- Exercise instructions:
a - Copy everything in the Pebble smartwatch article from "Pebble, which raised" down to "the wrong path.", swapping "Kickstarter" for "Indiegogo".
b - According to the Pebble smartwatch article, how much money did Pebble raise on Kickstarter?
c - Write what comes next in the Pebble smartwatch article, picking up after its last sentence.

- Source extract:
Samsung’s Galaxy Gear is the latest smartwatch to attempt to crack the code on wearable computers. It is loaded with sensors and a camera, and has the brief battery life of a smartphone. It also costs $299. At the other end of the spectrum is the Pebble, a $150 watch with week-long battery life that relies more on a “micro-interactions” with an iOS or
Android smartphone to be useful.
Pebble, which raised $10 million on Kickstarter and earned a spot at BestBuy, had orders for more than 275,000 watches by mid-July, and in excess of one million apps have been downloaded. Other smartwatches offer similar functionality and apps, but Pebble founder and CEO Eric Migicovsky thinks that the Samsung and other smartwatch makers are headed down the wrong path.
“They are overspec’d machines…no one thought about how it fits into your life,” he said in an interview at TechCrunch Disrupt. He maintains that competitors have ignored the reasons that have made Pebble relatively successful.
Pebble took off because is does a few things well, such as SMS messaging, controlling music and easily changing the look and feel of the watch. A smartwatch also needs long battery life, and should not be annoying or cause concern about getting wet or banged up, Migicovsky said. “The size constraints are conducive to putting a little technology in there.”

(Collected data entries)
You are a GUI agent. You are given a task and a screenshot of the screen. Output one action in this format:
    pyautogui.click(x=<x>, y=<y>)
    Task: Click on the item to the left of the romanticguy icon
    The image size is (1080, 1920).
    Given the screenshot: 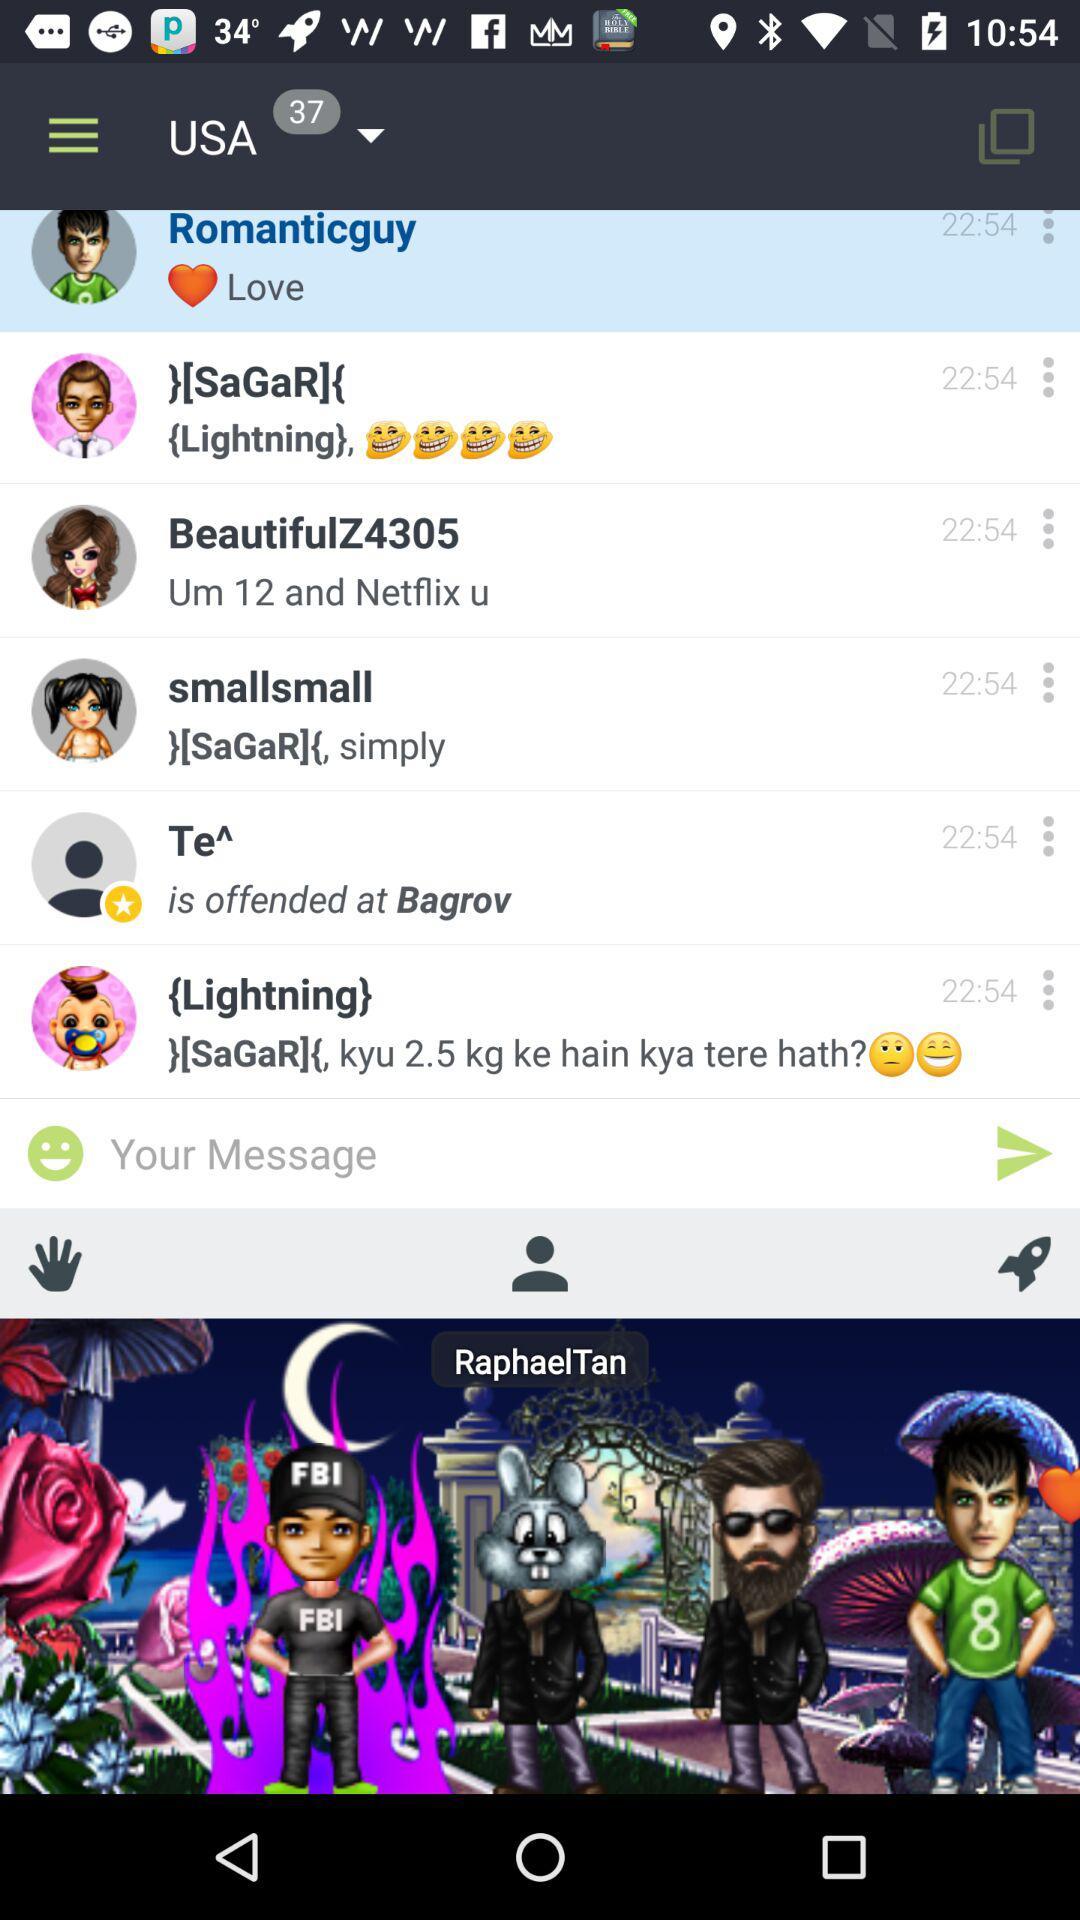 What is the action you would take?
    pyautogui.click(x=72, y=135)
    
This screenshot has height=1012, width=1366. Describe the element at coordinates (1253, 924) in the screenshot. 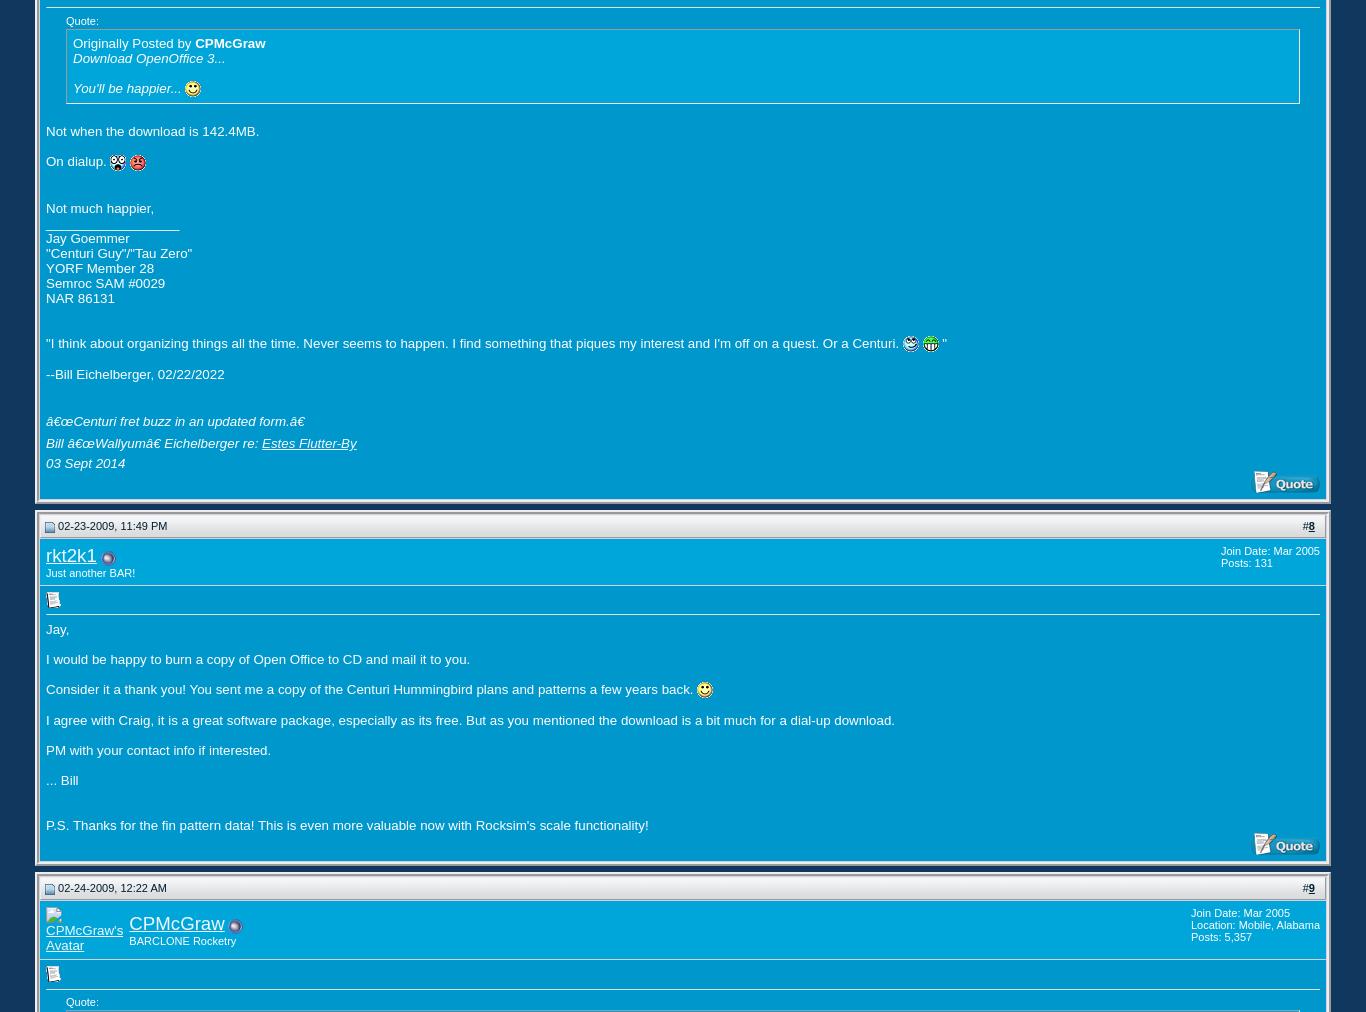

- Answers by item:
a -
Pebble, which raised $10 million on Indiegogo and earned a spot at BestBuy, had orders for more than 275,000 watches by mid-July, and in excess of one million apps have been downloaded. Other smartwatches offer similar functionality and apps, but Pebble founder and CEO Eric Migicovsky thinks that the Samsung and other smartwatch makers are headed down the wrong path.

b - $10 million

c -
Migicovsky’s idea is that a smartwatch should be more of a “thin client” that flows into the background and takes advantage of the smartphone in your pocket and other connected devices around you, such as thermostat or lighting controls.
“It doesn’t force you to change your life around the device, it just kind of meshes,” he said. “Pebble brings micro-interactions to your wrist…it’s more about having Pebble suit the activities you are doing at a given time.” He gave the example of the app, RunKeeper. “If you go for a run with RunKeeper, you open the app on the phone, and Pebble takes on a symbiotic form to work with it. That’s the experience we want to encourage.”
Migicovsky categorized the smartwatch market as “low-hanging fruit.” “There is already a spot on the body people where people are comfortable wearing technology,” he said. Pebble is at work evolving its technology and app platform, trying to figure out how to stand out as others, including Apple, go after the same low-hanging fruit.
“The really cool thing is that since wearables have moved to the forefront of computing, we are the guys who have been there for five years iterating in the background, working on what’s cool, figuring out how developers can build apps on top of the platform. We are in the best position to move quickly, break things and figure out what works,” Migicovsky said.